Ok, I have to admit I learned how to make this food at a friend’s house when she invited me over for dinner. I decided to give it a go again last weekend and It was amazing, It tasted so nice and I was so hungry I forgot to take a picture of it.


– Tomatoes ~roughly 6 of them

– Onion ~ 1 onion *** I  instead used leeks cut in pieces

– 4 cloves of Garlic

– half a pepper

– Creme fraiche *** I used Natural yogurt

– Chicken/Vegetable Stock

– Salt, pepper, cayenne pepper, some oregano, olive and balsamic vinegar

I cut all the vegetables in chunck pieces and place them on a tray, added the salt, pepper, cayenne, oregano, olive and vinegar. Placed in the oven at around 200° and left there until soft.

Placed my roasted vegetables in a saucepan, blended, added some stock so it is not too thick and the yogurt! 🙂


Sweet potato soup

I found the following recipe in a very nice blog from an american girl and I’ve meaning to post it since I cook it because I think It was so worth it to give it a try. It actually reminded me of caldho verde (portuguese soup) one of my housemate in Brighton used to cook. Anyway, It’s sort of the same principle  (If anyone has eaten it, they will know what I am talking about) .
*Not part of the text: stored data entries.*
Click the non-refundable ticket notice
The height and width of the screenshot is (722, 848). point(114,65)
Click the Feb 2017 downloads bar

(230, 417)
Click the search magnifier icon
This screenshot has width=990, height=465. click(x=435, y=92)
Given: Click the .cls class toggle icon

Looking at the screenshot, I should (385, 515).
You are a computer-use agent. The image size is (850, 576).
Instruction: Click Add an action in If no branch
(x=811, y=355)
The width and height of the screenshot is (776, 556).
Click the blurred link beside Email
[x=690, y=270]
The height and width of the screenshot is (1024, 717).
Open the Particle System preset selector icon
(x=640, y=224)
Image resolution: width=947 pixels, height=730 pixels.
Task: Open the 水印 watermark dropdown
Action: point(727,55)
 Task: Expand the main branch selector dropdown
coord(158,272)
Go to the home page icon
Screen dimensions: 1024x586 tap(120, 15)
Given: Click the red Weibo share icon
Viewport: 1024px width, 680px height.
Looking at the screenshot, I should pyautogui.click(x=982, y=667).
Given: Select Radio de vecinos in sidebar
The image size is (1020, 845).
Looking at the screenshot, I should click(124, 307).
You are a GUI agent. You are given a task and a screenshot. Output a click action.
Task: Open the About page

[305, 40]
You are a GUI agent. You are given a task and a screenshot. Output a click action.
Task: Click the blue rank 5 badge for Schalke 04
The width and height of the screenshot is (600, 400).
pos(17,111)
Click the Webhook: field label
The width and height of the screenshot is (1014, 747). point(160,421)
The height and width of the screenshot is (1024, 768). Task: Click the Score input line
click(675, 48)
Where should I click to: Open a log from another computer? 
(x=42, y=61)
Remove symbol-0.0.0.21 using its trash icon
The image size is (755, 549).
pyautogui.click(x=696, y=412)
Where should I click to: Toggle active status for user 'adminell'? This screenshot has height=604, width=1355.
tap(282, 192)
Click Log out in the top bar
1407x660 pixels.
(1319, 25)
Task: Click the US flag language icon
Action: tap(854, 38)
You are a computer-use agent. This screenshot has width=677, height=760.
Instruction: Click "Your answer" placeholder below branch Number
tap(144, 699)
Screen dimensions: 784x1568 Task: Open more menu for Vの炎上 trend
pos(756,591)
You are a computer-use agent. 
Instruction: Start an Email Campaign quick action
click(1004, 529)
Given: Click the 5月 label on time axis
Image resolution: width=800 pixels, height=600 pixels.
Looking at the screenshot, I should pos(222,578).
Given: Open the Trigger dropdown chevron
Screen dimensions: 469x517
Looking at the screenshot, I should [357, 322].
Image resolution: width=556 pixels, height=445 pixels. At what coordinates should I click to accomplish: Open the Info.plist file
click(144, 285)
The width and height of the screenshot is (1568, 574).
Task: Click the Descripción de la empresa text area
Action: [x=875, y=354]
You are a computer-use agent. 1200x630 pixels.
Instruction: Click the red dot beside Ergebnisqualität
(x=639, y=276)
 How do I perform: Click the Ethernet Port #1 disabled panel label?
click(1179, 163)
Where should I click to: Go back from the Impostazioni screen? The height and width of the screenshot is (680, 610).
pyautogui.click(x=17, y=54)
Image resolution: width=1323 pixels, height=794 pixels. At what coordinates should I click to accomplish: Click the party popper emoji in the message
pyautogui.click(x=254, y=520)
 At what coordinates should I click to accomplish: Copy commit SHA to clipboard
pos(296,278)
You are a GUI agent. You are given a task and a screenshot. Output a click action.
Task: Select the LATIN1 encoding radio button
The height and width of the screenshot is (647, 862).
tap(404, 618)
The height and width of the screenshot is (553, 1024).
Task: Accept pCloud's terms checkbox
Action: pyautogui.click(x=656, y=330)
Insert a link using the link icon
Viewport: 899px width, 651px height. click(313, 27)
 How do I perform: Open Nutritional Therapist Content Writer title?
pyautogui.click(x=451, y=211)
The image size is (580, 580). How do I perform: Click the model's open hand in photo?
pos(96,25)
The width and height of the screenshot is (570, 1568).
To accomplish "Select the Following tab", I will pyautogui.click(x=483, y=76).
All you need for the soup is the following ingredients. It will serve around 4 people

3 tablespoons extra-virgin olive oil
200g of  Spanish chorizo
1 medium onion, chopped
1large garlic clove, minced
1 large sweet potatoes, peeled, quartered lengthwise, cut in pieces
2 medium potatoes, peeled, and cut in pieces
4 cups low-salt chicken broth
100 gr cabbage

Heat the olive oil in a large pot. Add the onions, garlic and sausage to the pot and cook for about 5 minutes until tender, stirring often. Add the white and sweet potatoes and cook it until they begin to soften. This will take about 15 minutes. When they are soft, add the broth and bring to boil. Reduce heat and let it cook until the potatoes are really soft, checking on it ocasionally and stirring it. Mash some of potatoes in the pot with the masher and add the cabbage and let it cook for around ten minutes or when you think the cabbage is soft enough. Add salt and pepper and try to taste. The original recipe uses Spinach, you can try it both ways!

Asparagus soup!

I quite never know what to do with asparagus other than boil them or grill them? I wanted to eat them differently today. I looked up in the internet and found a really handy and fast recipe for a soup but I added a twist to it. Basically, I just put butter on a pot and fried gently the garlic, onions, asparagus and some spares potatoes I had on the fridge. After a couple of minutes,  I added some vegetable stock and left it boil until tender. I finally blended my soup and added some milk. To top it off I added some chorizo and little pieces of bacon I had in a pan while cooking the soup. Salt & Pepper!

Definitely something to try if you’re ever on a hurry, if you need a warmer because it’s winter!!!, or don’t want to spend too much time at the kitchen but want something nice and simple to eat!